1. 定义威胁:这里不是泛泛而谈,如竞争对手、脚本小子等,需要确定针对具体组织的具体威胁。它应该是“发生什么样糟糕的事情,会影响到组织的生存”这样的问题,并且答案应该来自领导层或者是被其认可。一旦关键业务安全需求确定了,就需要深入挖掘可能的威胁,通过研究网络基础设施及相关的业务流程,明确相关研究、生产、存储、加工、访问等相关环节,进而明确可能的入侵及破坏方法。
 2.量化风险:一旦潜在的威胁名单确定,就需要考虑优先级,一般实现的方式是通过计算威胁影响和概率的乘积,得到每个潜在威胁的风险。虽然这种方法可以提供和威胁相关的量化指标,但毕竟是主观的。为保障评估确实符合实际,往往需要一组人来参与量化风险的过程,有些机构还会在这个过程中引入第三方的网络渗透测试人员,共同参与完成这个过程。
3.确定数据源:在这个阶段确定可以提供检测和分析价值的主要数据元,从具有最高风险权重的技术威胁开始,考虑可以从哪里看到威胁相应的线索、证据。比如考虑关键文件服务器的数据泄露威胁,应该确定服务器的架构、网络位置、具有访问权的用户,以及可以获得数据的其它途径。根据这些信息,得到相应的数据源清单。 
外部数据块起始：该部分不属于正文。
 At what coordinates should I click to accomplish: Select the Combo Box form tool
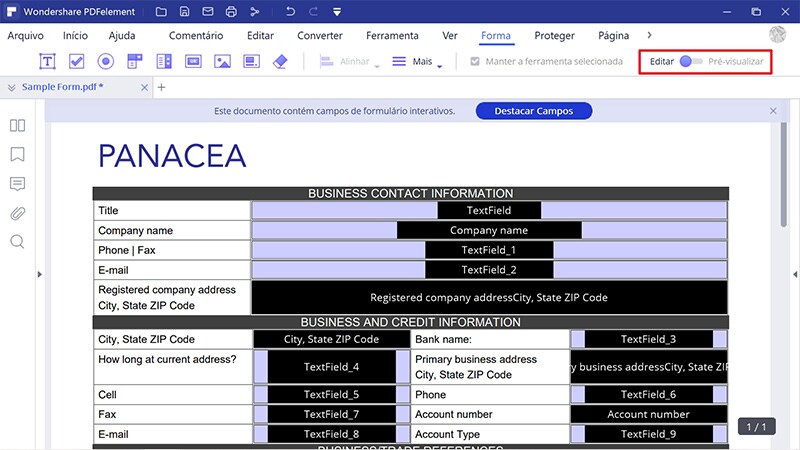click(135, 61)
4.筛选聚焦:在最后的阶段你需要选择最需要的数据源,这是技术上最深入的步骤,需要评估每个数据源以评估其价值。往往有一些数据源需要很高的存储空间,它提供的价值和处理管理的开销相比,可能不值得收藏。组织必须考虑成本/效益关系,从成本的角度看,这种分析应该考虑到硬件和软件的资源,例如维护产生的人员组织成本,数据存储资源等。可以评估有问题的数据源在分析过程中可能出现的几率。考虑需要到类似这样的程度:哪些类型(源目的地址、端口协议)的PACP包需要捕获,那种windows日志(如登录成功、登录失败、账号创建、文件权限变更等)是最重要的需要保留。
 通过这样的方法,你可以通过直接和业务目标挂钩,以及对业务连续性的威胁来证明需求的合理性,这样也可以较大限度保证之后在基础设施建设上的投入。 
正如之上曾经提到的,威胁为中心的方法强调周期性的过程,需要明白,永远不会完成数据收集的工作,当你做了更多的检测和分析的工作,当网络逐步扩展,需要重新评估你的收集计划。 
七、基于威胁情报和攻击链的方法
ACF虽然是一个经过实践验证的方法,但是也有自身的不足,特别是缺乏实践经验情况下,往往集中在入侵的后期阶段相关数据收集,存在检测纵深不足,缺少冗余的响应时间等风险。这时可以参照一种基于威胁情报和攻击链的方法,用来验证、完善数据收集计划,此方法来源于David J. Bianco的关于情报驱动的企业安全监控的讲演(PPT、视频)。
 
这种方法大体步骤如下,对更详细内容感兴趣的可以去参考他的PPT及视频: 
1.以攻击链为横轴,检测指标(参考之前的《小议威胁情报》)为纵轴,完成对应的表格,体现在攻击的各个阶段可以利用的相关数据;
2.基于不同检测指标对黑客攻击的影响程度,给出评估;
3.基于有效检测APT类型攻击而不被大量报警淹没,给出评估;
4.基于现实中可达的工具能够实现,给出评估;
5.综合以上3项评估的数据,确定数据收集计划。